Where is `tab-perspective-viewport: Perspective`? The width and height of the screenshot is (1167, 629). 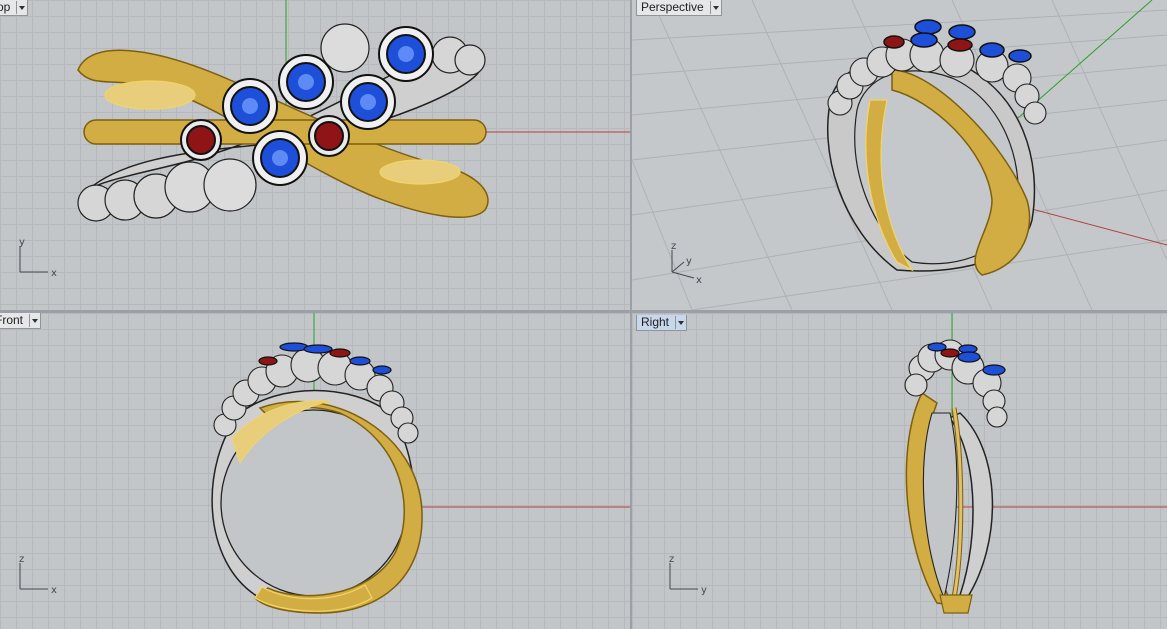 tab-perspective-viewport: Perspective is located at coordinates (679, 8).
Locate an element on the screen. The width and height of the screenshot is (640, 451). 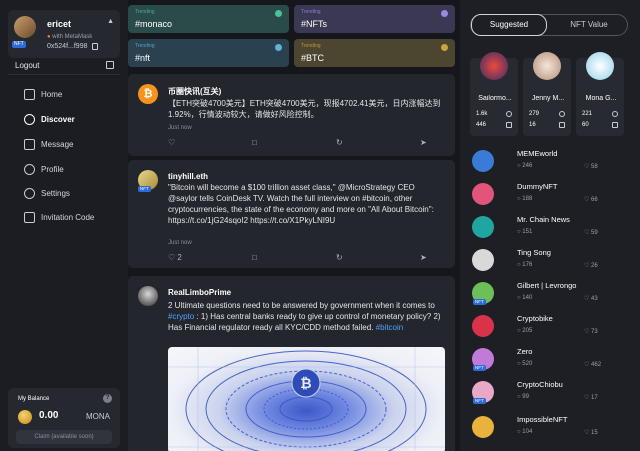
tab-nft-value: NFT Value is located at coordinates (589, 25).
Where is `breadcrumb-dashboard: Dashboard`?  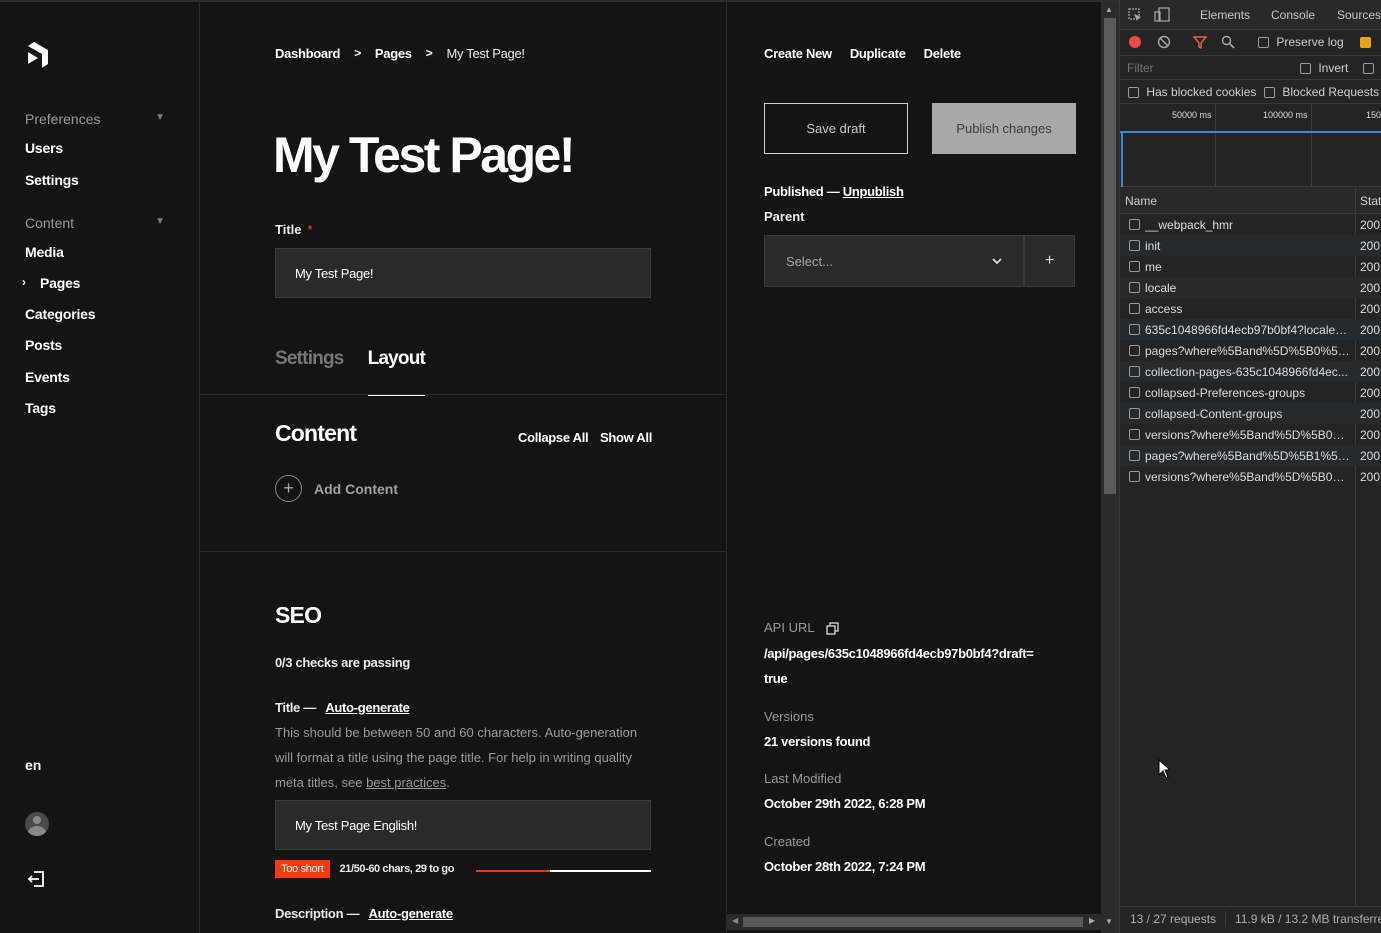
breadcrumb-dashboard: Dashboard is located at coordinates (308, 54).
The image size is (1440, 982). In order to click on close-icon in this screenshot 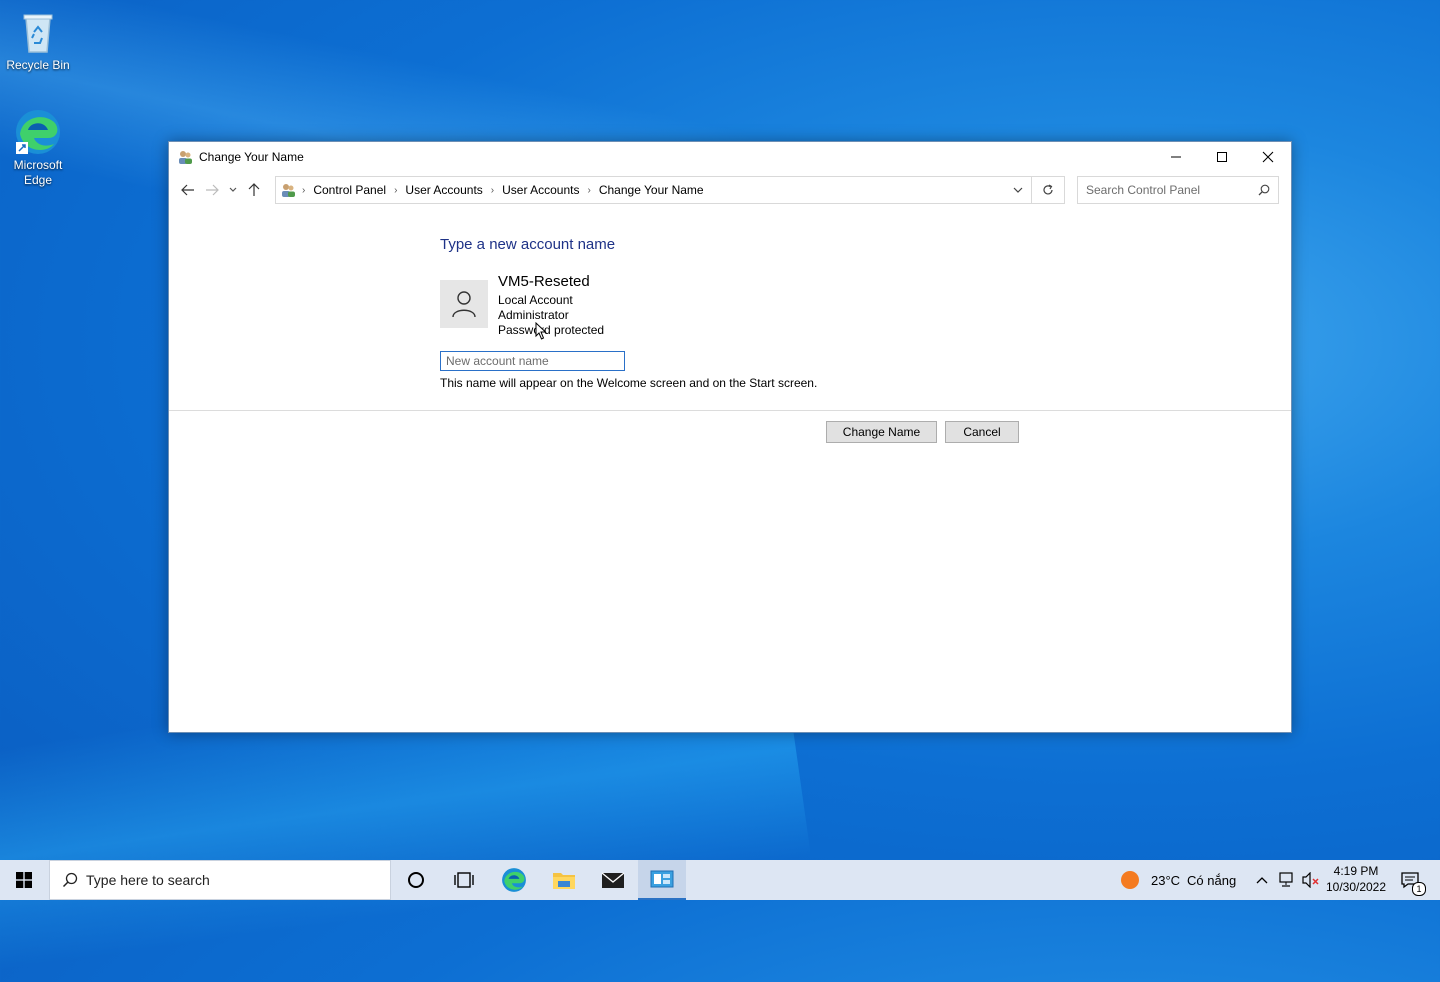, I will do `click(1268, 157)`.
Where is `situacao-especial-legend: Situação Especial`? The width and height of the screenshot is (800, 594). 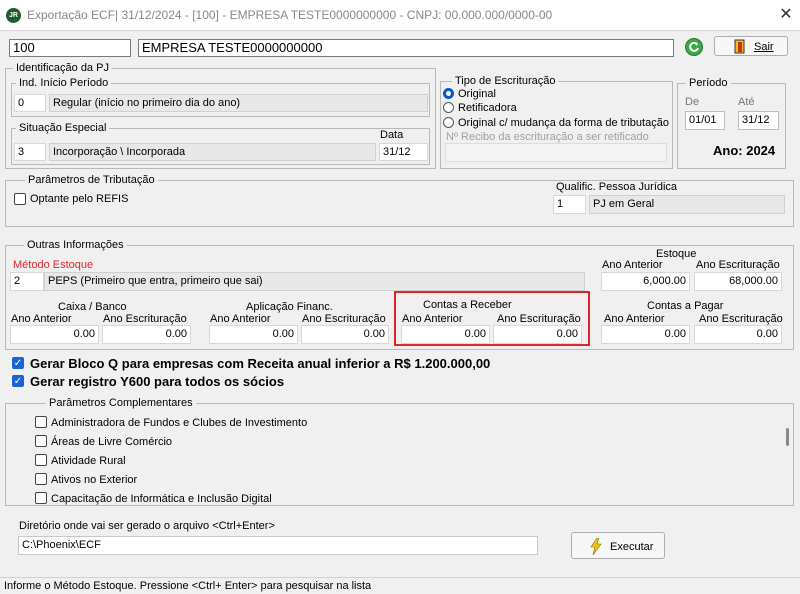 situacao-especial-legend: Situação Especial is located at coordinates (63, 128).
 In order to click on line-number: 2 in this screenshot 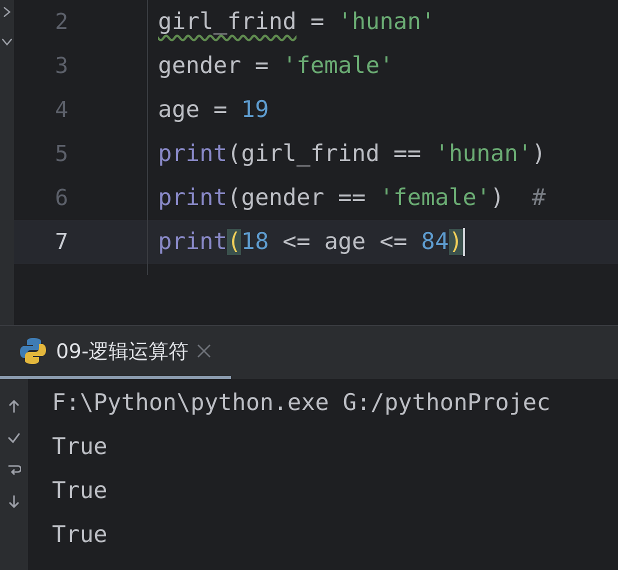, I will do `click(62, 22)`.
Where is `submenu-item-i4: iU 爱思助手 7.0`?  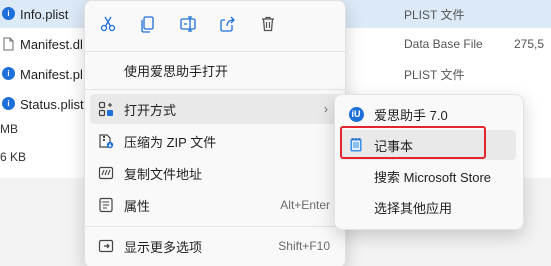
submenu-item-i4: iU 爱思助手 7.0 is located at coordinates (428, 114).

□ □ □ □

* Exercise: Starting with the line containing "Locate an element" and going on through the line containing "breadcrumb-dashboard: Dashboard is", format those rows as a two-column CSV with columns named request and answer. Put each row's text and its answer in one quoted field apiece, turn line breaks into spaces, and leave the pictures out.

* Answer to this task:
request,answer
"Locate an element on the screen. The width and height of the screenshot is (640, 451).","tab-nft-value: NFT Value is located at coordinates (589, 25)."
"Where is `breadcrumb-dashboard: Dashboard`?","breadcrumb-dashboard: Dashboard is located at coordinates (308, 54)."